Transcribe the entries below exactly; leave every image out.
***** SOURCE INFORMATION *****
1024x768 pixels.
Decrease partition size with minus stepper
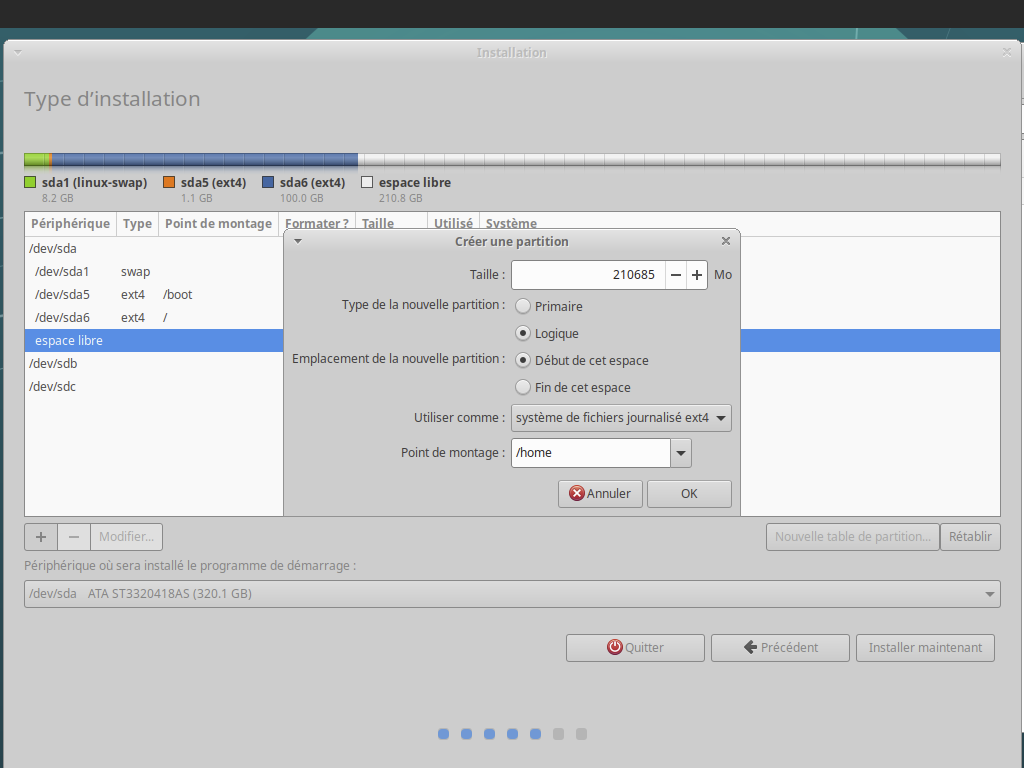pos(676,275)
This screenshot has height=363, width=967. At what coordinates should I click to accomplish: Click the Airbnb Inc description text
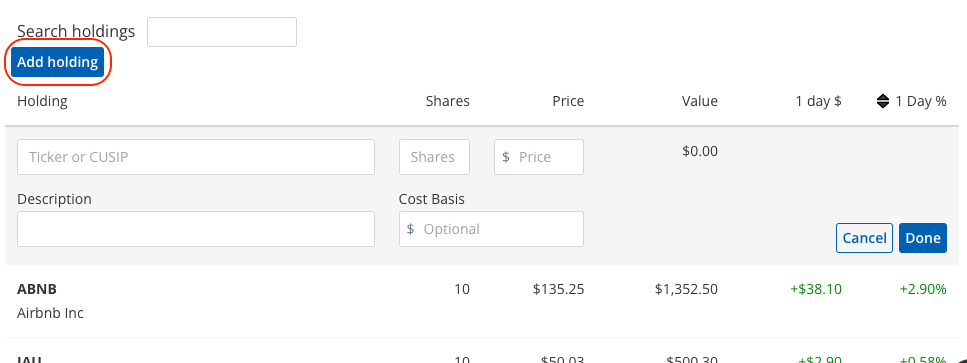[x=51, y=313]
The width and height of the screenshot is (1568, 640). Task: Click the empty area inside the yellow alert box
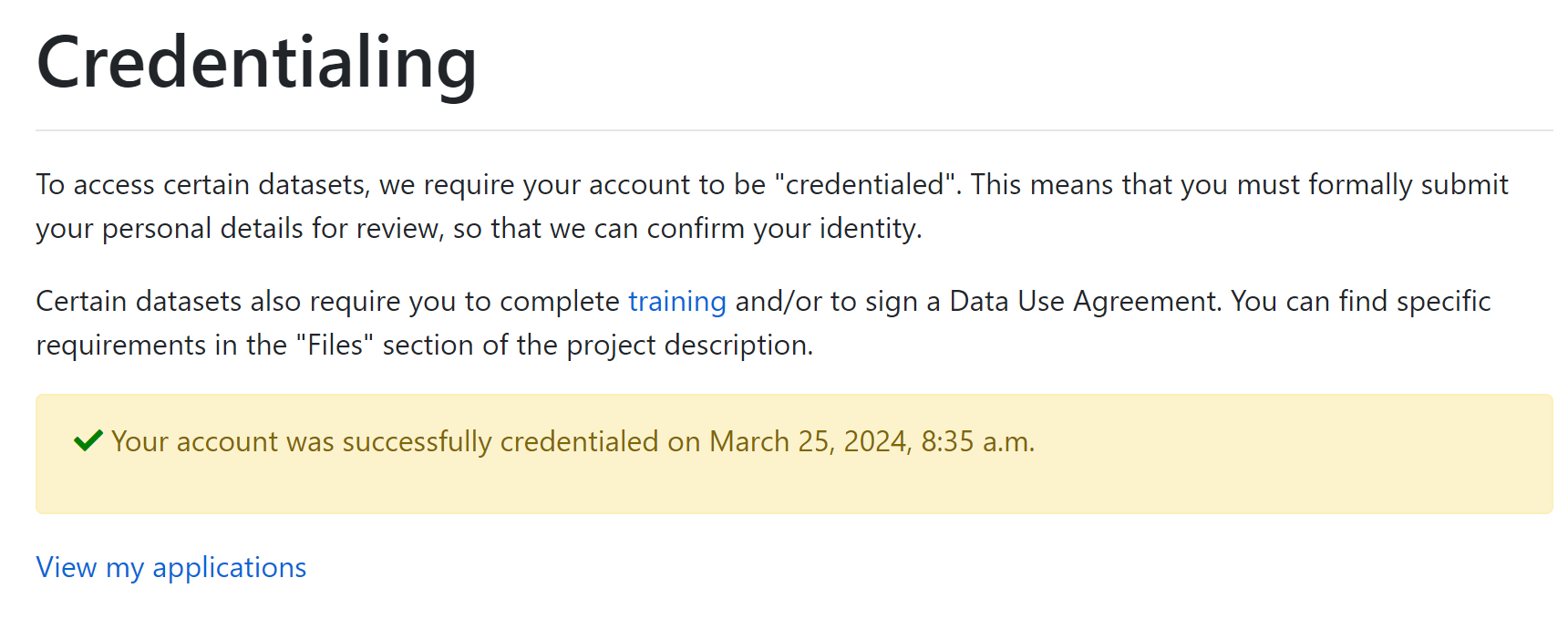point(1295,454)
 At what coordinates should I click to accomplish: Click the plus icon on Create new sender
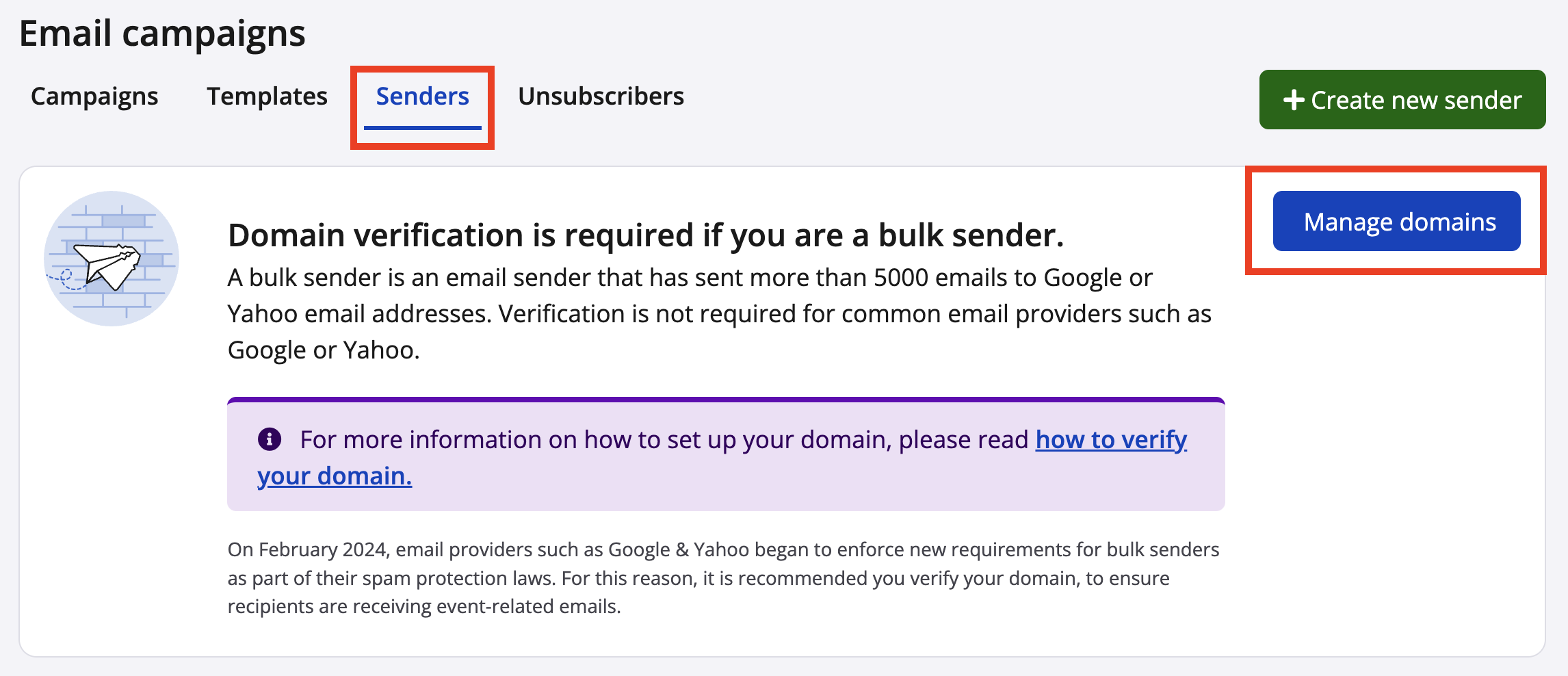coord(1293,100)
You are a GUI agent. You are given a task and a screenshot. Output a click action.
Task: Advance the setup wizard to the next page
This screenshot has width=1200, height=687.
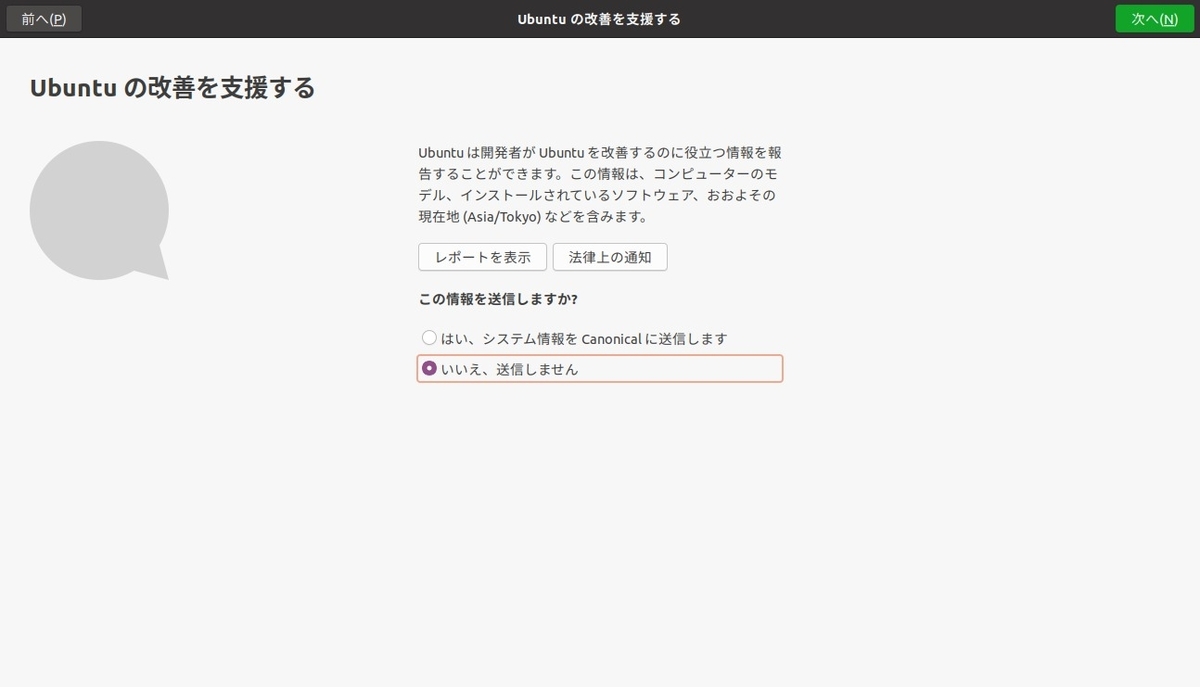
*****
# SOLUTION FOR THIS EXERCISE:
1024x768 pixels.
Decrease partition size with minus stepper
pos(676,275)
This screenshot has height=363, width=967. At what coordinates should I click to accomplish: Click the Airbnb Inc description text
[x=51, y=313]
The width and height of the screenshot is (1568, 640). Task: Click the empty area inside the yellow alert box
point(1295,454)
 At what coordinates should I click to accomplish: Click the plus icon on Create new sender
coord(1293,100)
You are a GUI agent. You are given a task and a screenshot. Output a click action.
Task: Advance the setup wizard to the next page
This screenshot has width=1200, height=687.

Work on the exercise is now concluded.